Source information =
···
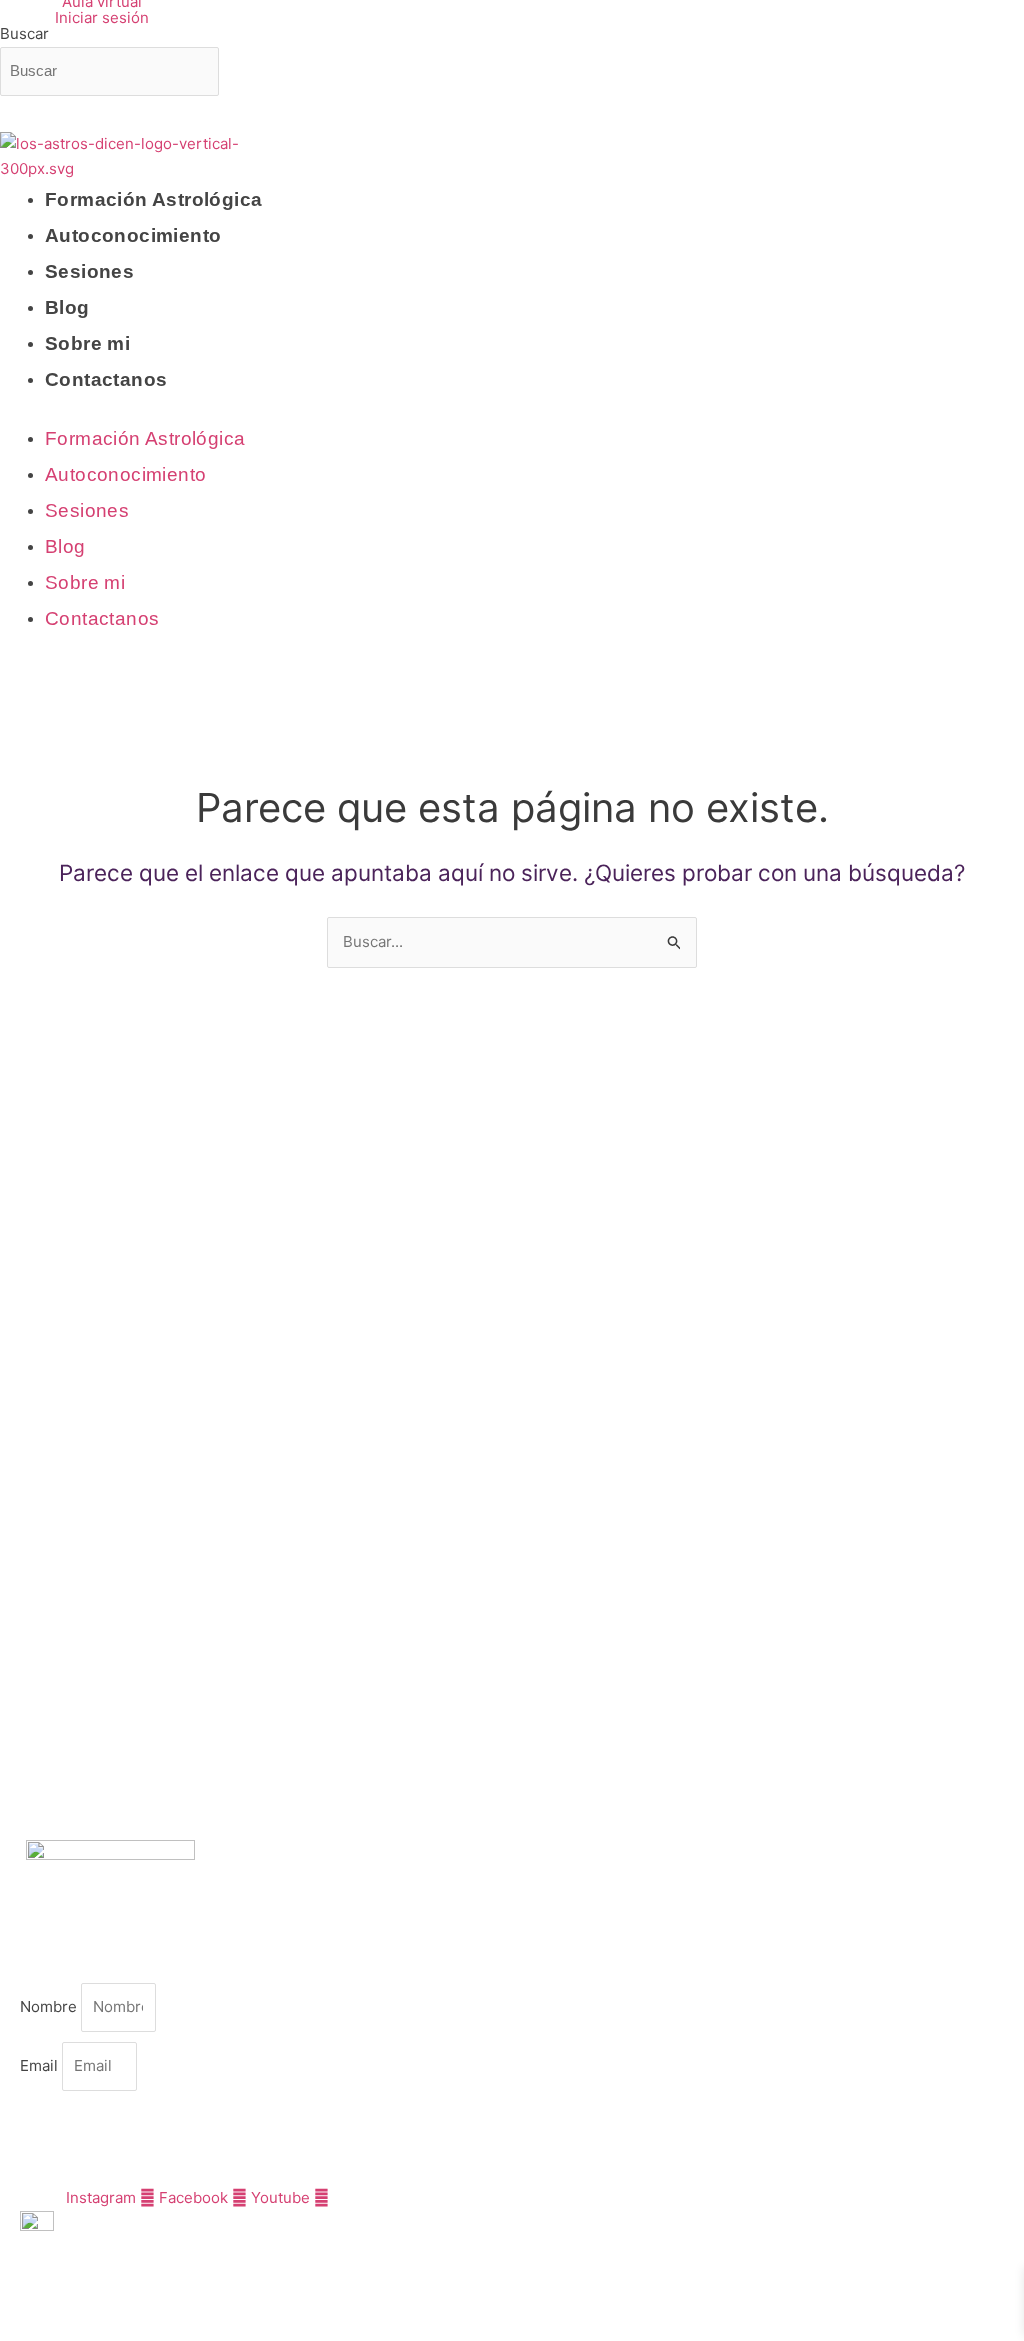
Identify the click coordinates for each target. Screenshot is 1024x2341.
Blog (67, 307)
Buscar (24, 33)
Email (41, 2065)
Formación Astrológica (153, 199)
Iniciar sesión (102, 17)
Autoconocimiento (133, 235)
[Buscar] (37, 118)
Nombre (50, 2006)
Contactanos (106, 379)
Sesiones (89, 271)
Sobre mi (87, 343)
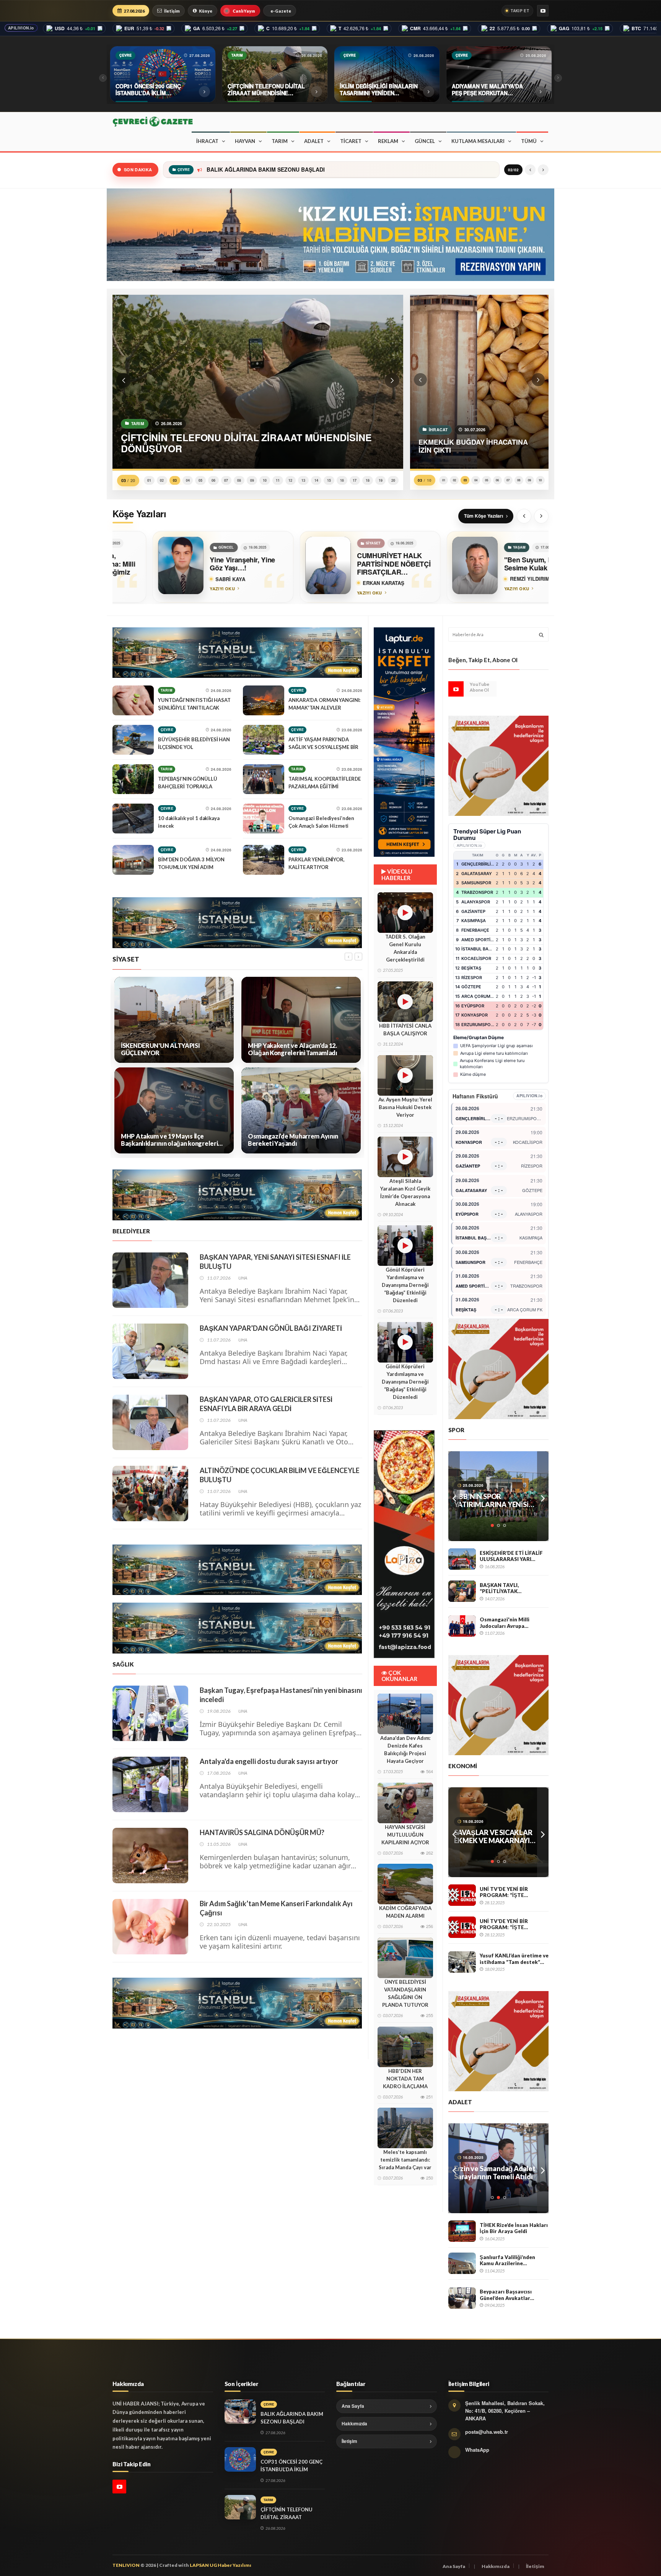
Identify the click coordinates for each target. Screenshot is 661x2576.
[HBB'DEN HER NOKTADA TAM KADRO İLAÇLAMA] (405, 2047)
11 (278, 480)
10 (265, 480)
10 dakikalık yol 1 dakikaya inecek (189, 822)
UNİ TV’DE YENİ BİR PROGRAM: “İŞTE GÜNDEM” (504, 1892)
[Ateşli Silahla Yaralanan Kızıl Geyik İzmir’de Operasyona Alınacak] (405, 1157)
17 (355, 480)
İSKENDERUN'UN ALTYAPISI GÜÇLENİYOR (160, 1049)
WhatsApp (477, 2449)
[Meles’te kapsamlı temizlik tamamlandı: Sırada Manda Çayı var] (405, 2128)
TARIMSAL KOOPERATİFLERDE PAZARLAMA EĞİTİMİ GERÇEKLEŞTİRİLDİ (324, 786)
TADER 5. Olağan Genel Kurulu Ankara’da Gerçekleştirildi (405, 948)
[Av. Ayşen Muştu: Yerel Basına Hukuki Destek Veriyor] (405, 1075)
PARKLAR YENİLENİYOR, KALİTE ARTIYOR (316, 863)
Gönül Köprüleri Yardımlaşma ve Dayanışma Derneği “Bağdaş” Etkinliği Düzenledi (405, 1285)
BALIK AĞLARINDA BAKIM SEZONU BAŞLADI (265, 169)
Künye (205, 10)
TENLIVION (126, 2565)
···
Task details = Read through the listing and copy each line in which the word "click" occurs.

Solution to this exercise =
Identify the click coordinates for each target. Screenshot is 1024x2341.
Identify the click coordinates for each target. Screenshot is 661x2576.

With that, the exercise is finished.